** TEXT FOR ANALYSIS follows **
A research team has developed a hyperspectral library for 14 NPK nutrient stress conditions in rice, using a terrestrial hyperspectral camera to collect and analyze 420 rice stress images. The transformer-based deep learning network SHCFTT accurately identified nutrient stress patterns, outperforming SVM, 1D-CNN, and 3D-CNN models with an accuracy ranging from 93.92% to 100%. This method enhances the precision of nutrient stress detection, contributing to improved crop health monitoring and decision-making in precision agriculture.

Rice is a vital crop for global development, but its yield and quality are threatened by various stresses, particularly nutrient stress. Traditional methods for monitoring crop stress are labor-intensive and time-consuming. While remote sensing technology shows promise, it faces challenges such as atmospheric conditions and mixed farmland communities. Current research highlights the potential of deep learning, particularly Transformer architecture, to enhance hyperspectral imaging (HSI) analysis. However, studies combining deep learning with HSI for identifying rice NPK stress are lacking.

A study (DOI: 10.34133/plantphenomics.0197) published in Plant Phenomics on 29 May 2024, aims to address this gap by developing a deep learning classification network based on CNN and Transformer architecture to accurately identify nutrient stress patterns in rice using terrestrial hyperspectral images.
** End of TEXT FOR ANALYSIS **
** SUPPLIED ENTRIES follows **
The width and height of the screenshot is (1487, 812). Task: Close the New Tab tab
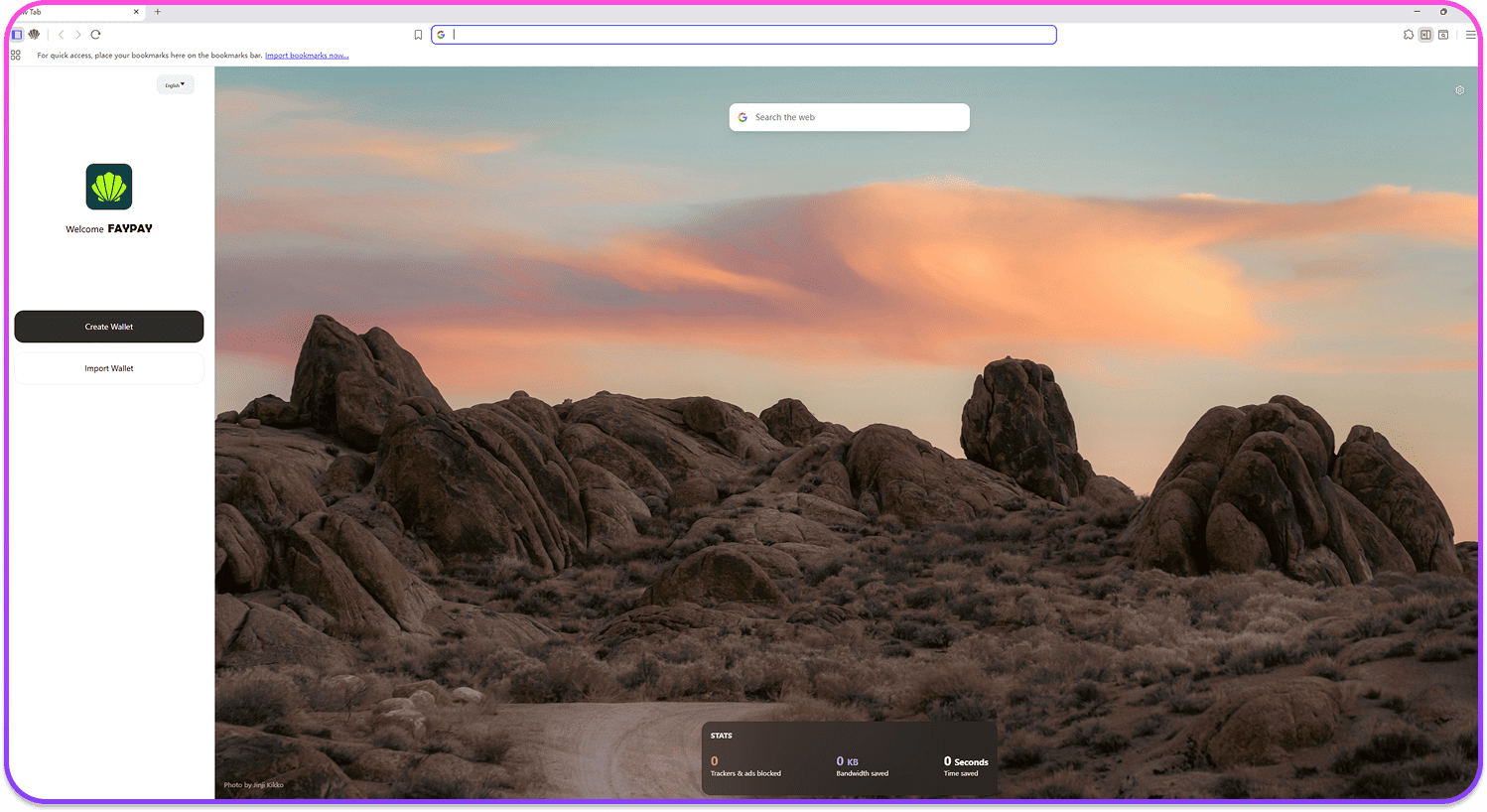pos(136,12)
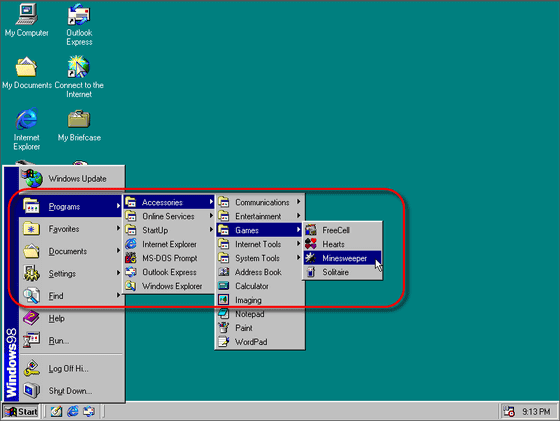This screenshot has height=421, width=560.
Task: Open Windows Update at top of Start menu
Action: [71, 179]
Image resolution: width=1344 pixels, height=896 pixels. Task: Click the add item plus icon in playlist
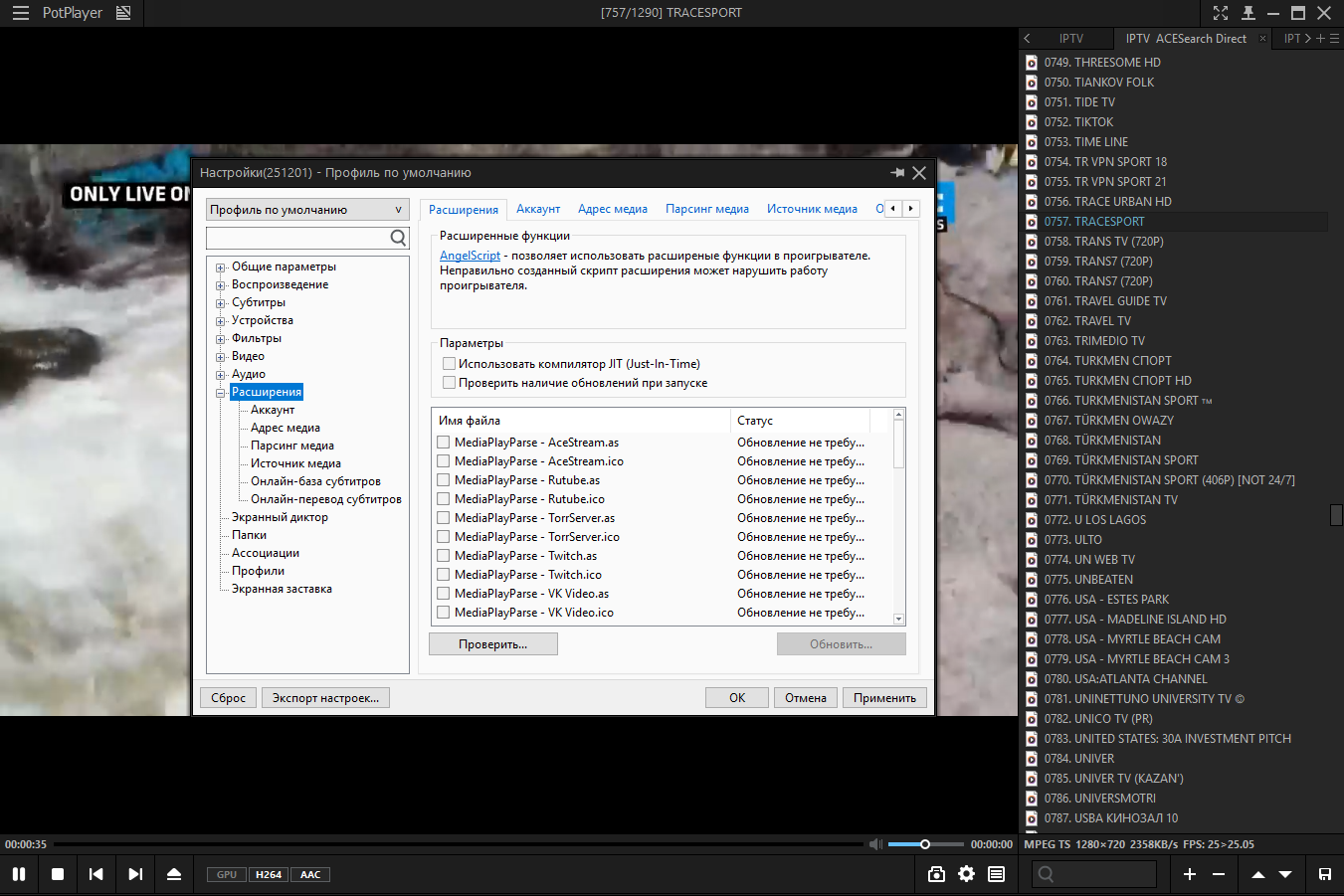click(1190, 874)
** End of SUPPLIED ENTRIES **
■ TASK INSTRUCTIONS
a: Update the rice nutrient stress passage, beginning at the words "Rice is a vital" and stopping after "stress are lacking.", with "time-consuming" replaced by "slow".
b: Decide whether each statement agrees with the rice nutrient stress passage. Answer yes or no, and quote the deciding words.
(i) The team collected and analyzed 420 rice stress images.
(ii) The study appeared in Plant Phenomics in June 2024.
(iii) SVM outperformed SHCFTT in identifying nutrient stress patterns.
c: Please proceed with the rice nutrient stress passage, picking up after its last sentence.

■ ANSWERS BY ITEM NUMBER
a:
Rice is a vital crop for global development, but its yield and quality are threatened by various stresses, particularly nutrient stress. Traditional methods for monitoring crop stress are labor-intensive and slow. While remote sensing technology shows promise, it faces challenges such as atmospheric conditions and mixed farmland communities. Current research highlights the potential of deep learning, particularly Transformer architecture, to enhance hyperspectral imaging (HSI) analysis. However, studies combining deep learning with HSI for identifying rice NPK stress are lacking.

b:
(i) Yes: "using a terrestrial hyperspectral camera to collect and analyze 420 rice stress images"
(ii) No: "published in Plant Phenomics on 29 May 2024"
(iii) No: "outperforming SVM, 1D-CNN, and 3D-CNN models"

c:
A research team used HSI collected by SPECIM IQ to analyze rice under different nutrient stresses, calculating vegetation indices (NDVI, PRI, PSRI) to identify stress patterns. The normalized difference vegetation index (NDVI) highlighted trends in nitrogen (N) stress, showing varying values across different treatments. The photochemical reflectance index (PRI) and plant senescence reflectance index (PSRI) effectively indicated potassium (K) stress levels. These indices provided a detailed view of the spectral response of rice canopies under nutrient stress. To further analyze the data, an unsupervised visualization process was employed, revealing complex clustering scenarios and demonstrating the need for advanced modeling to differentiate stress types. The study then proposed a deep learning network, SHCFTT, combining CNN and Transformer architectures to classify nutrient stress patterns from hyperspectral images. Ablation tests confirmed the model's effectiveness, showing significant improvements in classification accuracy when key modules were included. The SHCFTT model outperformed traditional methods, achieving overall accuracy (OA) and average accuracy (AA) up to 100% in both single-year and biennial datasets. Even with limited training samples, SHCFTT maintained high accuracy, proving its robustness and potential for practical applications.

According to the study's lead researcher, Zhentao Wang, “The proposal of these methods not only has a positive effect on identifying nutrient stress in rice but also has implications for monitoring and decision-making of crop health status in the field and precision agriculture. In addition, this was a typical case study of rice nutrition coercion in highly diverse and intense field conditions. Contributed to the development of hyperspectral imaging crop phenotype research and precision agriculture field information perception.”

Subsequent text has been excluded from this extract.